Castros Euro-Insel

Kubas Außenhandel soll auf die europäische Währung umgestellt werden

Eine riesige Euro-Banknote präsentierte der kubanische Staatschef Fidel Castro Anfang Januar freudestrahlend dem kubanischen Fernsehen. Daß die Einführung der neuen Währung ausgerechnet in Kuba gefeiert wird, mag hierzulande Verwunderung hervorrufen.

Für Dr. Omar Everleny, Vizedirektor des Studienzentrums der kubanischen Wirtschaft, liegt das jedoch klar auf der Hand: "Wir können große Teile unseres Handels jetzt auf den Euro umstellen. Dadurch bleiben uns beträchtliche Wechselkursverluste erspart. Wegen der US-Blockade können wir unseren Handel eben nicht auf US-Dollar-Basis abwickeln. Und nun gibt es mit dem Euro endlich eine Alternative", sagt der Sozialwissenschaftler.

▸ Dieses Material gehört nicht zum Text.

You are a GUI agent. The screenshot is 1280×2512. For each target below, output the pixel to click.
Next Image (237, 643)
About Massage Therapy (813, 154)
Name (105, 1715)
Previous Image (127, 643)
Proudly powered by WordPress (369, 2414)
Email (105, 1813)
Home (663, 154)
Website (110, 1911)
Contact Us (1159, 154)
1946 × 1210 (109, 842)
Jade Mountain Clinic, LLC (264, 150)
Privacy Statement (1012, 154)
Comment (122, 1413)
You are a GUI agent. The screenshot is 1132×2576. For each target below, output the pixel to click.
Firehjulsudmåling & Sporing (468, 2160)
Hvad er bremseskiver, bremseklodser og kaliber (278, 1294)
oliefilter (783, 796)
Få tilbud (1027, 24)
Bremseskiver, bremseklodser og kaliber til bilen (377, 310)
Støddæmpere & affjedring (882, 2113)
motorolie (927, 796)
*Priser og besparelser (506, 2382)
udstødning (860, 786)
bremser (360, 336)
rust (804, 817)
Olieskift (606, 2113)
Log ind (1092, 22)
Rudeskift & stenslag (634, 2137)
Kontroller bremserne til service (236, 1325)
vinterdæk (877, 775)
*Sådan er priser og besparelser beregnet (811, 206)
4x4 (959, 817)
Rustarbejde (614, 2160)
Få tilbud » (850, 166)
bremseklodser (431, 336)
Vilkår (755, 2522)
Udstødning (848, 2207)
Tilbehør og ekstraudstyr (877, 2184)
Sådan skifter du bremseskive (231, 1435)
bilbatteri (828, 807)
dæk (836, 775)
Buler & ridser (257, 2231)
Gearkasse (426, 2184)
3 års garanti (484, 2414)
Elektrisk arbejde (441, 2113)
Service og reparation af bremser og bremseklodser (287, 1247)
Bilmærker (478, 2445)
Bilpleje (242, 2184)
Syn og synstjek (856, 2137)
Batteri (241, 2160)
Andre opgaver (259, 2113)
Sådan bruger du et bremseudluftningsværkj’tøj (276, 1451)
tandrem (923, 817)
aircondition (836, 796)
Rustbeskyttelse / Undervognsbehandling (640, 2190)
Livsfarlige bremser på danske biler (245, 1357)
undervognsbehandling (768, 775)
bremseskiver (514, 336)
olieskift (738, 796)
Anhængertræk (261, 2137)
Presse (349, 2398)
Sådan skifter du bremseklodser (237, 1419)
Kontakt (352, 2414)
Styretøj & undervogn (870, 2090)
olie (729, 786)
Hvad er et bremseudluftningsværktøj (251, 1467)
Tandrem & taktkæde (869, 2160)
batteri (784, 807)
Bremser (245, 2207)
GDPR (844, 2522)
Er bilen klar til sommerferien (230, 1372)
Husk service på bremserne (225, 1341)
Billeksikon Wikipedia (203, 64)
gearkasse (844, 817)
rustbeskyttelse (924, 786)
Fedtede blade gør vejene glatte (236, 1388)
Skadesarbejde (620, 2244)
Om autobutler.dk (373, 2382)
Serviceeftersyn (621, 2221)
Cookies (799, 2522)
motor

Allein 1998 haben die kubanischen Unternehmen nach Angaben des obersten Verantwortlichen der Regierung für die Wirtschaft, Carlos Lage, rund 260 Millionen US-Dollar durch Wechselkursverluste eingebüßt. Geld, das nun nach und nach eingespart werden soll. In einem ersten Schritt sollen sämtliche im Außenhandel tätigen Unternehmen bis zum 1. Juli ihre Geschäfte mit den Maastricht-Staaten auf Euro-Basis erledigen.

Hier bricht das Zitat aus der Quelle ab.